### About this task
Please copy out all lines of the entries that contain the word "height".

### Records provided
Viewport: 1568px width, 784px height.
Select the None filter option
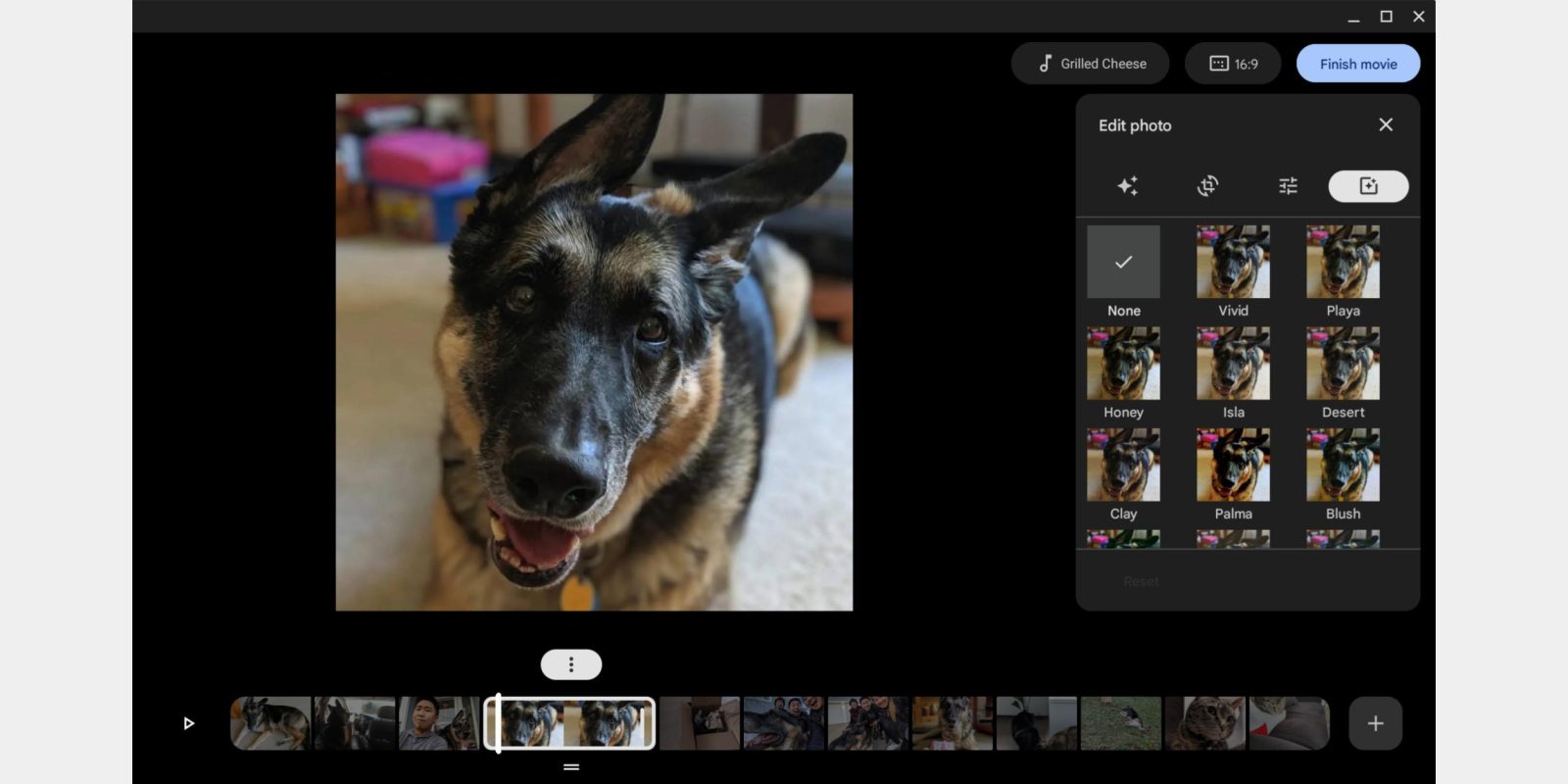pos(1123,262)

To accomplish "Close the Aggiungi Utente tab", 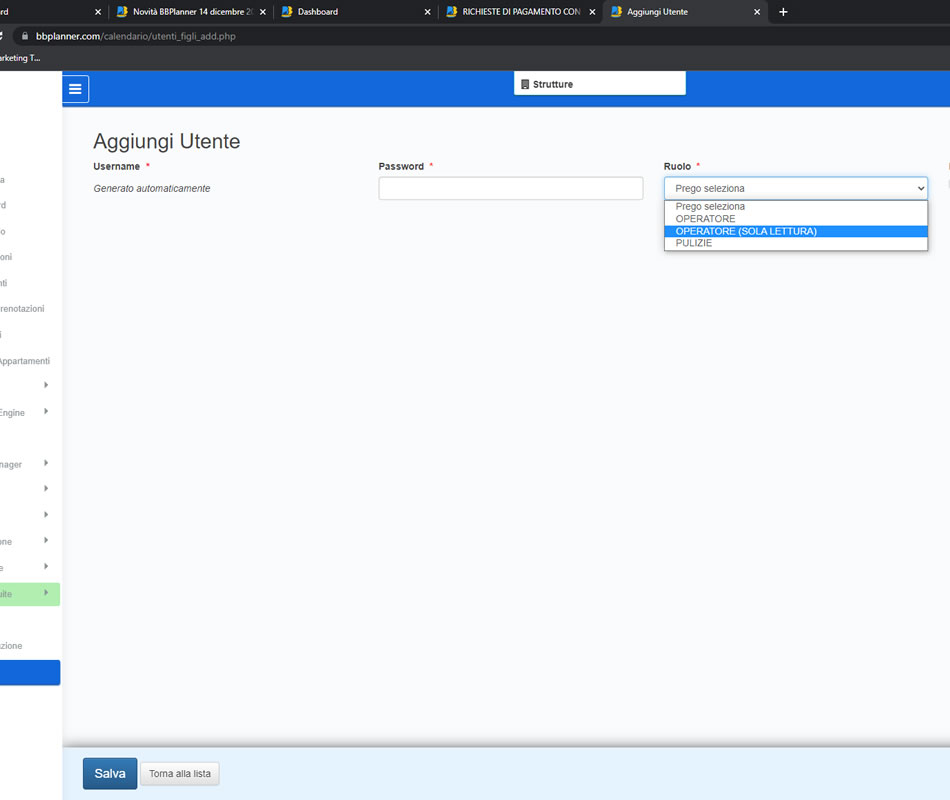I will (x=757, y=12).

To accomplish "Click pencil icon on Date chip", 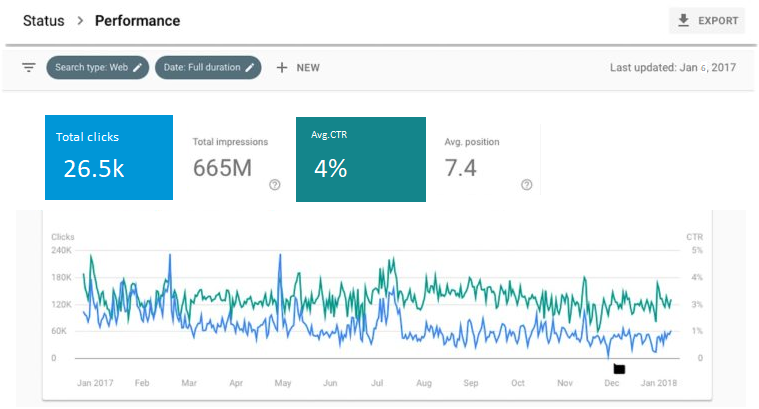I will pos(250,68).
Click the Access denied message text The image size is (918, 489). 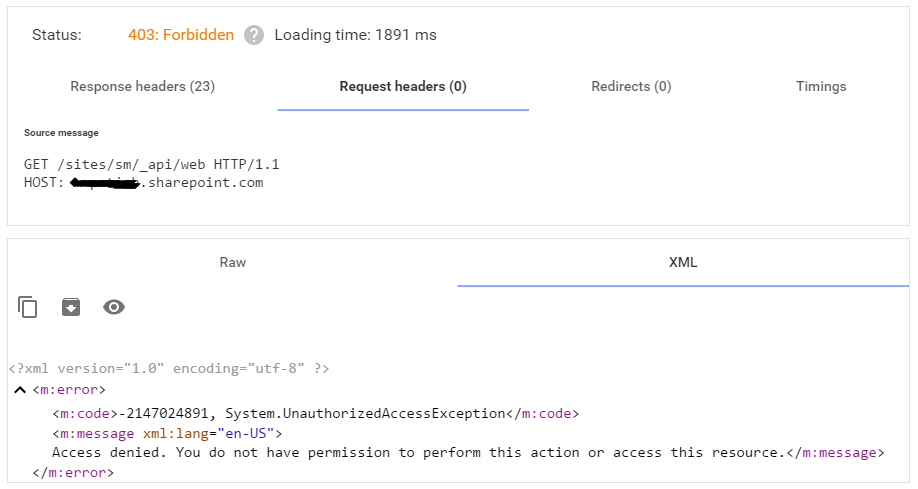click(416, 453)
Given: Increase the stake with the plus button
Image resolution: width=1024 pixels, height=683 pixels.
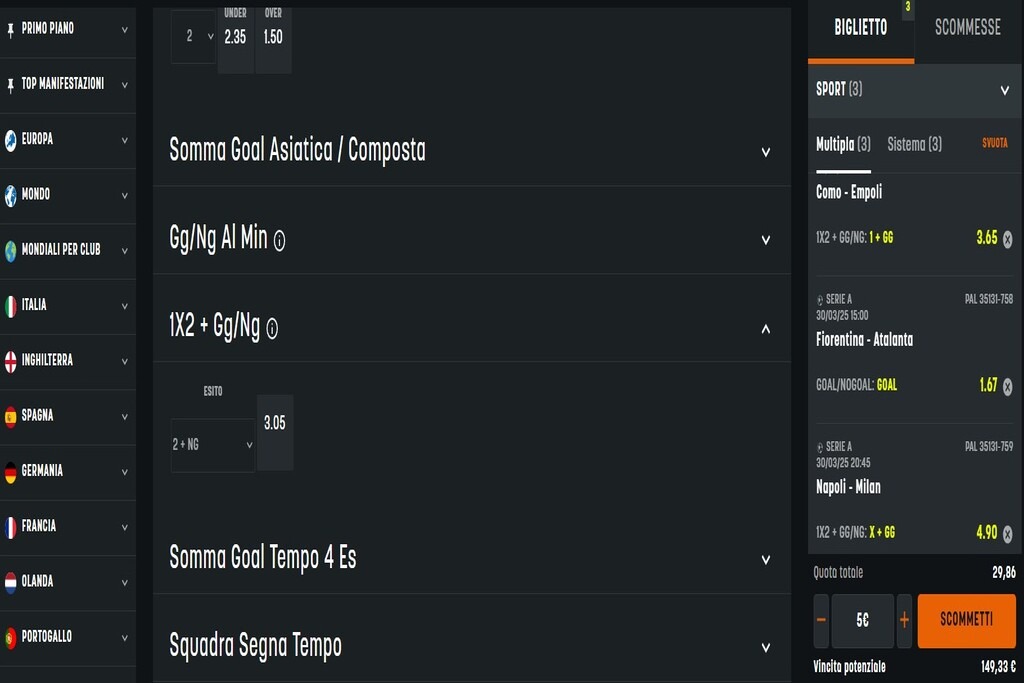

### Written answer
Viewport: 1568px width, 784px height.
Image resolution: width=1024 pixels, height=683 pixels.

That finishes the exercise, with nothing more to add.